Le premier roman de Niels Labuzan, Cartographie de l’oubli, réédité au Livre de poche, est ambitieux. Son auteur s’est donné les
moyens nécessaires à un livre ample : son volume suppose un souffle qui ne
lui manque pas ; la matière est puisée sur un terrain peu familier à la
plupart des lecteurs, le Sud-Ouest africain, colonie allemande devenue la
Namibie, dont la découverte est une belle surprise ; les personnages,
certains historiques, d’autres fictifs, représentent plusieurs époques, entre
1889 et 2004. Il s’est passé, sous la domination allemande, des choses
terribles dont la gravité va croissant. Et, en 2004, il était temps d’en
reparler. Le roman englobe tout cela. Mais on était curieux de savoir comment
ce sujet et cet espace s’étaient imposés à l’écrivain.
Qu’est-ce qui vous a
poussé vers la Namibie ?
C’est arrivé de
manière détournée. Il y avait une attirance pour l’Afrique australe, un rêve
d’enfant où l’imaginaire se développe, sans explication. Puis j’ai rencontré
l’histoire de ce qu’on appelait le Sud-Ouest africain quand je suis parti au
Chili à la fin de mes études. J’ai découvert que, dans le sud, il y avait eu
une colonisation allemande, faite en 1845 à la demande du gouvernement chilien.

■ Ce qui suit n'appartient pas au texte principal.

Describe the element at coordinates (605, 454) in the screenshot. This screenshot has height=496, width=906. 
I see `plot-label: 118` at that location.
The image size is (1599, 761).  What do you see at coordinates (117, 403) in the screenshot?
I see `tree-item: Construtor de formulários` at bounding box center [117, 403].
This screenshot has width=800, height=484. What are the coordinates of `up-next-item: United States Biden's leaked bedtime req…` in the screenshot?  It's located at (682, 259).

Des pharmaciens, des agriculteurs, des ouvriers étaient partis d’Allemagne pour
s’établir là. Quarante ans plus tard, après la conférence de Berlin, les
Allemands ont envoyé des hommes dans le Sud-Ouest africain mais la différence,
c’est qu’ils avaient envoyé des soldats. Une vingtaine au début, pour établir
des accords d’amitié et de protection avec les indigènes, et ça a rapidement
dégénéré. La relation avec la population s’est très vite détériorée. Le
rapprochement entre les deux m’a intéressé, et aussi de comprendre que notre
histoire européenne du XXe siècle s’était peut-être jouée en partie dans ces
territoires.
Une sorte de
préparation, un grand terrain de jeu pour l’entraînement ?
Exactement. A travers
le personnage de ce jeune soldat, Jakob. Il arrive innocent, naïf, il ne
connaît évidemment rien des guerres à venir au siècle suivant. Donc je raconte
la construction d’un homme face à l’autorité, face à l’armée, et la
construction d’un territoire en tant que nation, racontée par le narrateur
contemporain, en passant par l’époque de l’apartheid.
Votre titre est-il
une manière de dire qu’il s’agit d’une guerre oubliée ?
Oui, c’est la notion
de mémoire qui m’intéressait, une mémoire que nous avons un peu perdue. Les
populations ont été, là-bas, sacrifiées au nom d’une modernité et d’un idéal
racial assez terrifiants.
Il y a des hommes
d’exception, pourtant, dans les tribus qui se trouvaient là…
L’histoire n’est pas
racontée de leur point de vue, parce que je n’avais pas vraiment les moyens de
parler en leur nom, mais ce sont des personnages importants. Il y a deux chefs
emblématiques, Samuel Maharero, qu’on retrouve en 2004 avec le pèlerinage en sa
mémoire, et Hendrik Witbooi, dont le commandant Leutwein dit qu’il serait sans
doute devenu un grand monarque s’il était né ailleurs. Ce ne sont pas des
personnages idéalisés, parce qu’ils se sont toujours fait des guerres entre
eux, mais ils ont été fidèles à leur peuple et à leur liberté. Mais ils ont été
victimes d’une machine terrible qui s’est mise en place et qui a été lancée par
une succession de gouverneurs et d’hommes qui ont pris chacun des ordres de
plus en plus terribles.
Celui qui arrive est
toujours pire que le précédent ?
Oui, il y a une espèce
de gradation. Le premier, Curt von François, est un personnage un peu
romantique. Puis on envoie Theodor Leutwein, un homme plus froid, plus
stratège, mais qui a quand même une part d’humanité, il ne croit pas en tout
cas qu’il est nécessaire de détruire toutes les populations. Il est remplacé
par Lothar von Trotha, qui est un personnage sinistre et proclame en 1904 un
ordre d’extermination totale des Hereros, femmes, enfants, vieillards, avec ou
sans armes. Et il se charge ensuite de mettre en place sur le territoire les
premiers camps de concentration allemands.
Jakob, votre
personnage principal, traverse tout cela. Mais comment prend-il position en
fonction ou non de son amour pour Brunhilde ?
Il n’a pas beaucoup de
décisions à prendre. Mais celles qu’il prend sont souvent mauvaises et la seule
qu’il prend vraiment par rapport à Brunhilde, qui est la fille d’un marchand et
qui est un peu l’opposé de Jakob, va causer sa perte.